TO DO.
**1.** In the NTPv5 reply below, rewrite the paragraph that begins "First of all, I see many issues" as a shorter list that keeps its main points.
**2.** In the NTPv5 reply below, which term does the writer point to as searchable for relevant articles and books?
**3.** Continue the NTPv5 reply below from its last sentence.

EXCERPT TO READ.
▬▬▬▬▬▬

On 2021-01-28 15:31, Miroslav Lichvar wrote:
> One of the new features that was proposed for NTPv5 is an additional
> receive timestamp to enable a frequency transfer to stabilize
> synchronization. I have tested this idea with two different
> implementations:
>
> https://fedorapeople.org/~mlichvar/ntp-freq-transfer/
>
> I think this would be a significant improvement of the protocol.
>
While I think there is room for improvements in NTP, I remain skeptic
about this one.

First of all, I see many issues with the implementations as you use as
your reference settings. The fact that they are poorly tuned to be
creating overshot is a tell-tale. In the frequency domain, each of the
PLLs will have significant "jitter peaking" (this is a searchable term
for relevant articles and books). Jitter peaking creates an increased
positive gain for each step at the same frequency as you progress down
the chain, and your time-domain plots illustrates the same fact just
perfectly. The first PLL loop will feed the "worst case" input into the
next where it will amplify it most, and so it goes. The problem is
already well analyzed classically, and what you need to do is to
increase the damping factor, and hence reduce Q, of the PLL and this is
done by increase the P factor of a PI-loop PLL.

So, you need to do this up front to be meaningful as reference. That you
didn't will show off in a tell-tale that I will come back to.

▬▬▬▬▬▬

SUPPLIED DATA.
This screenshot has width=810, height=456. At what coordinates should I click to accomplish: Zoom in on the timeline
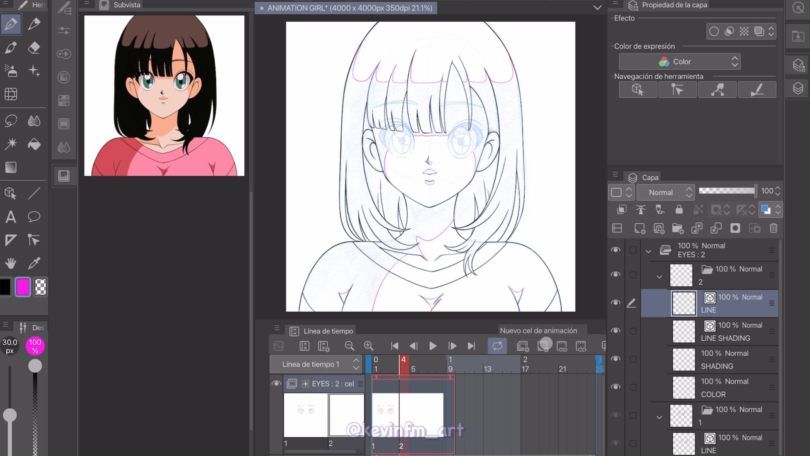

▬▬▬▬▬▬

TASK RESULTS.
**1.**
- The writer sees many issues with the implementations used as reference settings.
- They are poorly tuned, and the overshoot they create is a tell-tale sign of this.
- In the frequency domain, each PLL has significant "jitter peaking."
- Jitter peaking raises the positive gain at the same frequency at each step down the chain, which the time-domain plots show.
- The first PLL loop passes the "worst case" input to the next, which amplifies it most, and so on.
- The problem is already well analyzed. The fix is to raise the damping factor and lower Q by increasing the P factor of a PI-loop PLL.

**2.** "Jitter peaking."

**3.**
You also use a statement that you cannot in the protocol convey both
time and frequency errors. This is just plain incorrect. A phase
measurement will include both. A static phase error read will be that
phase error. A phase ramp will be the tell-tale of a frequency
difference. What you do in a PI-loop is that you scale the phase
difference measure through the P and I factors and then the I part hits
an integrator and then the output of that is summed by the phase scaled
by the P factor. For simplicity let's assumed that the loop have locked.
When it has locked, the loop as changed state such the integrator in the
PI regulator holds a state that reflects the frequency error, just
around where it needs to be as it steers the frequency of the oscillator
to keep the phase ramp of the source and phase ramp of the steered
oscillators on average alined. Any DC component out of the phase
detector would drive the integrator towards achieving the balance. The I
scaling factor is proportional to the square of the PLLs resonance
frequency. Now, as locked, the DC part of the phase error is driven to
zero, so what remains is the variations around the balance, and that AC
goes though the P factor which scales this in steering the oscillator.
The P factor will be proportional to the resonance frequency and the
damping factor. Increase P and you reduce the fluctuations. Reduce P and
you increase them, in fact as you drive it towards zero you go towards a
sine-oscillator.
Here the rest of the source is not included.